Genetic modification is nothing new. Some might call it miraculous.
The practice started a few thousand years before the birth of Christ. If a farmer grew corn, he would plant seeds from the hardiest plants that produce the most. If a herder wanted to improve his flock, he would breed the strongest ram with the fattest ewe to produce better lambs.
Of course, things got more sophisticated in the past several decades. The first genetically modified plants appeared in the 1980s. We got better corn, cheese, potatoes and cotton. In the past couple years, we got modified animals approved for consumption, notably faster-growing salmon.
These improvements come from scientists in laboratories, a clan with admirable determination to make the world a better place. And who could argue with longer-lasting tomatoes, fluffier rice or sterile mosquitos?
But what about human beings? What if scientists could modify human genes and make better people?
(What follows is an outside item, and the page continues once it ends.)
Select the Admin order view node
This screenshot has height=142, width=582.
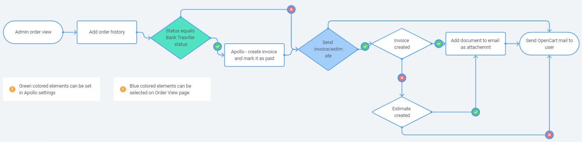pos(33,32)
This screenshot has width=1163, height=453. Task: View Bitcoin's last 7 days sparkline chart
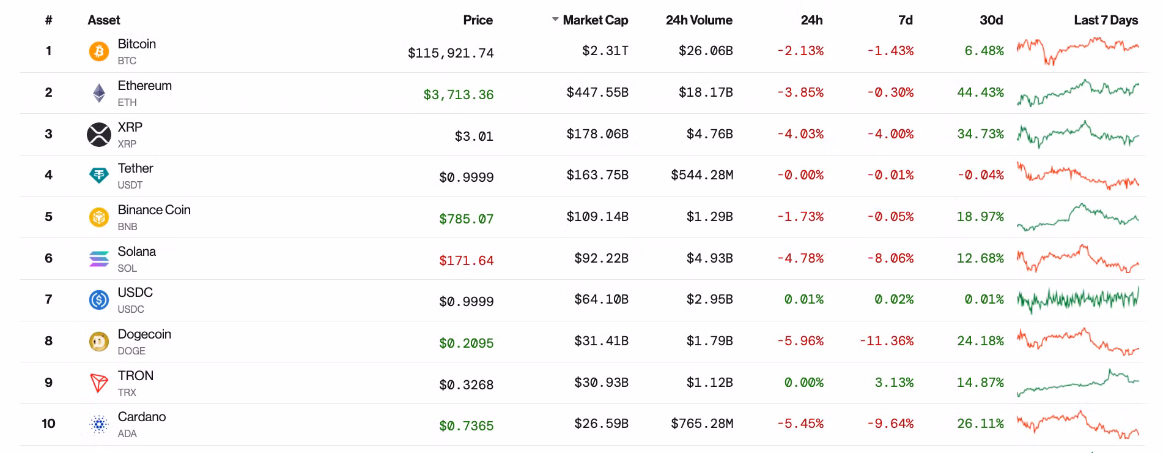1077,50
That has a certain appeal. Humans aren’t perfect. My lower back has a slipped disk that must be the result of poor design. My sinuses are prone to infection. It wouldn’t hurt to have a few more points on my IQ score. Maybe those are things genetic engineering could address. But I doubt it is possible to re-engineer me at the relatively advanced stage of my life.
For future generations, scientists have improvement plans. Really smart researchers in Portland, Oregon have created genetically modified embryos. They didn’t let them grow for long, just enough to prove that their genetic editing had been successful. Then they killed them. This raises some moral issues in my mind.
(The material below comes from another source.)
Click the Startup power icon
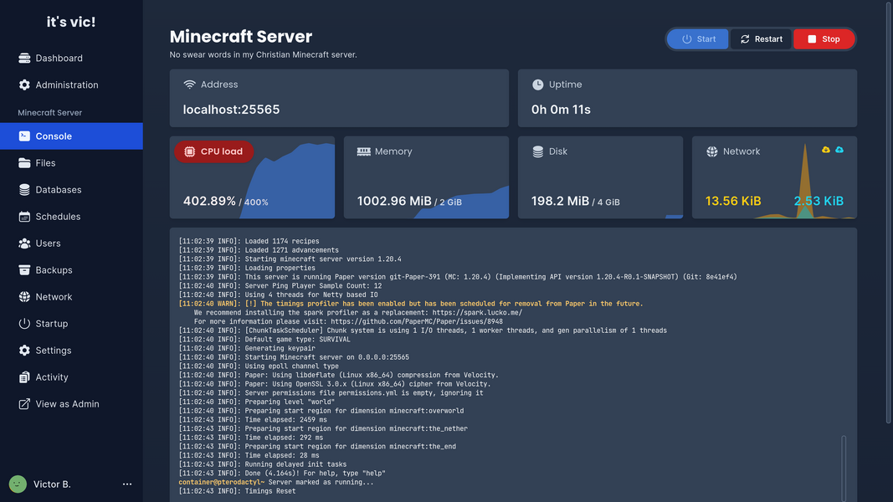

First, there is the issues of creating life in a lab, then destroying it. My reading of the catechism suggests there are at least two wrongs here and they will never yield a right.
Second, there is the potential application of the law of unintended consequences. By fixing one problem, science might create another. Maybe engineering people to be smarter would make them arrogant, selfish and less appreciative of God’s gifts.
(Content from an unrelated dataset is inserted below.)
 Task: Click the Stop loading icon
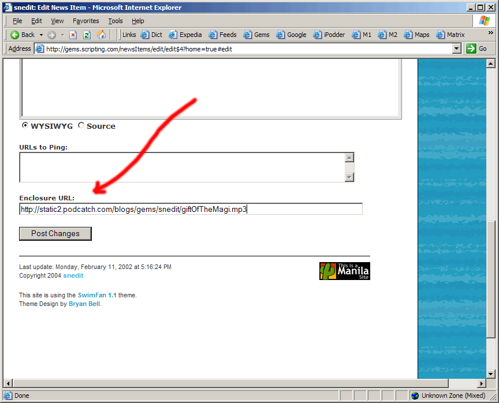pos(73,35)
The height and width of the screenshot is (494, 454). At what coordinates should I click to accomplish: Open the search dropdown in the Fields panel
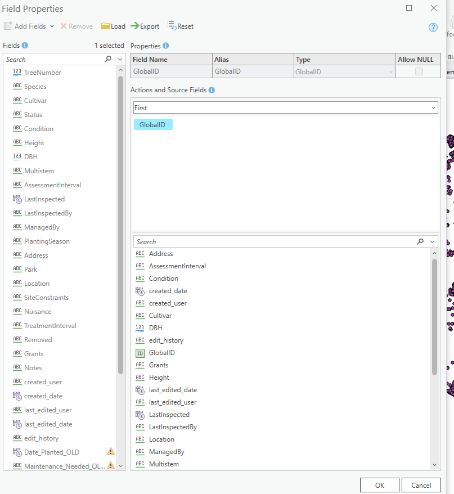[x=120, y=59]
Third – and speaking of God – as trite as it sounds, are we playing God by playing with the very building blocks of humanity? Past efforts to build a better man have yielded sad results.
A century ago, the eugenics movement to improve the human race produced racism, sterilizations and abortions.
Nazi efforts at genetic/racial purification produced the genocide of “lesser” races, millions of deaths, torture, hideous experiments and the “great war.”
Such horrors could never happen today. We’re so more advanced, so smarter, more sophisticated, more enlightened. Perhaps. But are we any wiser? We may simply have greater means to create a horror we can’t predict.